Однажды перед Пасхой, в страстную пятницу, Пушкин увидел прелестную шестнадцатилетнюю девушку, плачущую при выносе плащаницы. Через сестру Ольгу он передал девушке, что ему очень больно видеть ее горесть, тем более что Спаситель воскрес; о чем же мне плакать? Этой шуткой он, видимо, хотел обратить на себя ее внимание; сам же, конечно, не мог не быть равнодушен к шестнадцатилетней девочке.

«– Вам было шестнадцать лет, когда я вас видел, – говорил он мне впоследствии. – Почему вы мне этого не сказали?

– Что же из этого? – смеялась я ему.

– То, что я обожаю этот прелестный возраст».

Пушкин всячески старался привлечь внимание хорошенькой девушки, и через некоторое время стал частым гостем в маленькой актерской квартирке. Обе Колосовы, и мать и дочь, были актрисами. Мать танцевала в балете, дочь, юная Сашенька, была актрисой драматической.

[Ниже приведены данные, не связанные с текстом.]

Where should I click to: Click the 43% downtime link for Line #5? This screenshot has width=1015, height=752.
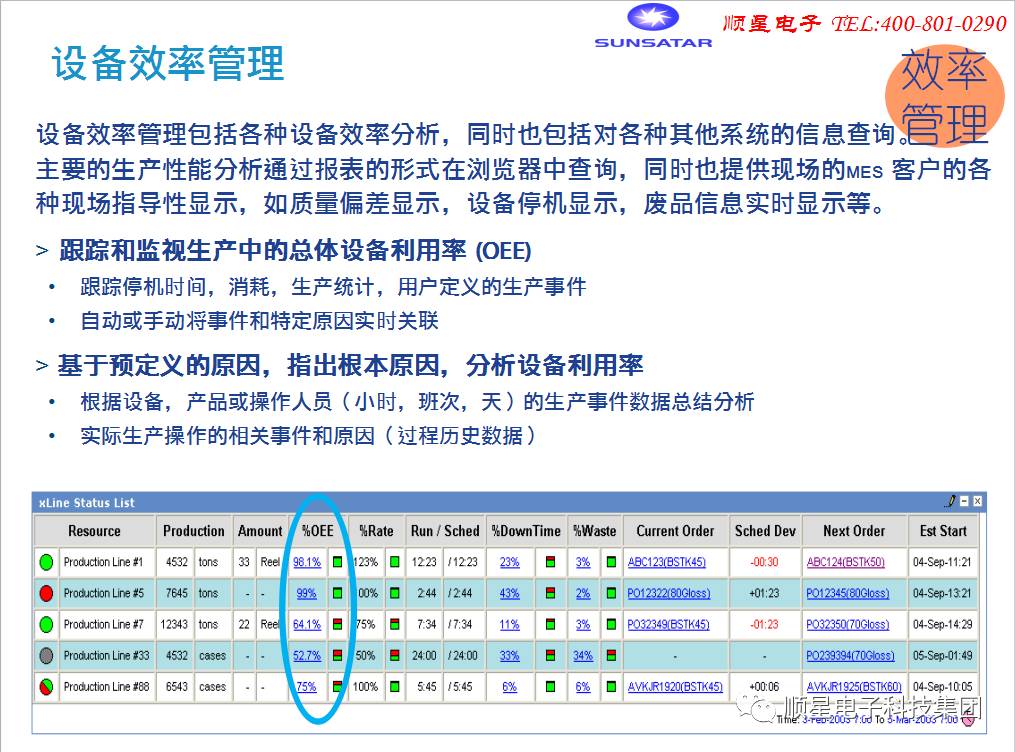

«Мы с матушкой, – пишет в своих «Воспоминаниях» младшая Колосова, – от души полюбили его. Угрюмый и молчаливый в многочисленном обществе, “Саша Пушкин”, бывая у нас, смешил своей резвостью и ребяческою шаловливостью. Бывало, ни минуты не посидит спокойно на месте; вертится, прыгает, пересаживается, перероет рабочий ящик матушки, спутает клубки гарусу в моем вышиваньи; разбросает карты в гранпасьянсе, раскладываемом матушкою… “Да уймешься ли ты, стрекоза! – крикнет, бывало, моя Евгения Ивановна, – перестань, наконец!” Саша минуты на две приутихнет, а там опять начинает проказничать. Как-то матушка пригрозилась наказать неугомонного Сашу: “остричь ему когти”, – так называла она его огромные, отпущенные на руках ногти. “Держи его за руку, – сказала она мне, взяв ножницы, – а я остригу!” Я взяла Пушкина за руку, но он поднял крик на весь дом, начал притворно всхлипывать, стонать, жаловаться, что его обижают, и до слез рассмешил нас… Одним словом, это был сущий ребенок, но истинно-благовоспитанный».